Nueva York implementa ingreso garantizado para jóvenes sin hogar y evalúa su impacto social
La ciudad de Nueva York puso en marcha un programa piloto de ingreso garantizado dirigido a jóvenes sin hogar, con el objetivo de analizar si un apoyo económico directo puede contribuir de manera efectiva a que esta población salga de la situación de calle y alcance mayor estabilidad social y financiera.
De acuerdo con datos oficiales, en Nueva York existen más de 6,800 jóvenes de entre 18 y 24 años que no se encuentran bajo la custodia de un padre o tutor y que viven en la calle o en refugios temporales. Desde diciembre, 60 de ellos comenzaron a recibir pagos mensuales de 1,200 dólares como parte del programa “Cash for Care”, desarrollado en colaboración con Covenant House New York y con el respaldo del City Council, bajo la iniciativa impulsada por la entonces presidenta Adrienne Adams.
Además de los pagos mensuales, los participantes reciben un apoyo único de 5,000 dólares y acceso a servicios integrales de planificación financiera, búsqueda de vivienda y desarrollo profesional.
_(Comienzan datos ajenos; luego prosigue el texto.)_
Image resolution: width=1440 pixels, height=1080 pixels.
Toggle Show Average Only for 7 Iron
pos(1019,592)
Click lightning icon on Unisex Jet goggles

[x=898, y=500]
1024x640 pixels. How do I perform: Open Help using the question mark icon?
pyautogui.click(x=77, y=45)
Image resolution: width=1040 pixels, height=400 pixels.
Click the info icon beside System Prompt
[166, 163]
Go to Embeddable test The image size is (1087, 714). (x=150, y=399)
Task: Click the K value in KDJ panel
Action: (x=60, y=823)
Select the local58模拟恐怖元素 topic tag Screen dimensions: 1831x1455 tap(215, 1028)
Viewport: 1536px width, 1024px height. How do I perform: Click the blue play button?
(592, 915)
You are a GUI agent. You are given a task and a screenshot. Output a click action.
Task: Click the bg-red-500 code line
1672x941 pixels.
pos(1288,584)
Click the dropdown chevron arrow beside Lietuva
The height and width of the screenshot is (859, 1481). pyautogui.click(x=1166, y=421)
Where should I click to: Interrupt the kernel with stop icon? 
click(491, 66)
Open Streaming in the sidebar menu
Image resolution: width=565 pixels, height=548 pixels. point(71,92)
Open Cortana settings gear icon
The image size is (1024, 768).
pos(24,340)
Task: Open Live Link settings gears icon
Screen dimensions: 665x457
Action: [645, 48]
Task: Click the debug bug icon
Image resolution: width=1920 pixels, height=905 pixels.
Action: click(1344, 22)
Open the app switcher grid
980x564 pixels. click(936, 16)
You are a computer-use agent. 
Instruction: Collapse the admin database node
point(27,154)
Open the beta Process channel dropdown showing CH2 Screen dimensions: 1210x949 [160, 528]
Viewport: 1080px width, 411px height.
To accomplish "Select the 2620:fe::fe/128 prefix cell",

El programa se extenderá hasta el mes de junio y contempla una evaluación comparativa entre los beneficiarios y un grupo de control que no recibe ayuda económica, con el fin de medir el impacto real del ingreso garantizado en la reducción de la falta de vivienda juvenil.
Los jóvenes que forman parte de la iniciativa han señalado que el dinero recibido les ha permitido explorar opciones de alojamiento, acceder a programas de capacitación laboral y desarrollar habilidades personales que antes no estaban a su alcance por razones económicas. A la par, reciben acompañamiento de consejeros de Covenant House, quienes los orientan en la toma de decisiones financieras y personales.
La propuesta se sustenta en la experiencia previa de la “Trust Youth Initiative” implementada en 2021, cuyos resultados mostraron que más del 90% de los participantes lograron acceder a viviendas estables. Investigadores y personal de Covenant House coinciden en que el ingreso económico, combinado con servicios de apoyo, fomenta la autonomía y fortalece la capacidad de los jóvenes para ahorrar, pagar deudas y, en algunos casos, restablecer vínculos familiares.
El programa ha despertado interés en otros estados, como Connecticut, donde se debate si un modelo similar podría ser aplicado para atender a jóvenes sin hogar y reducir los índices de vulnerabilidad social mediante políticas públicas de prevención y acompañamiento integral.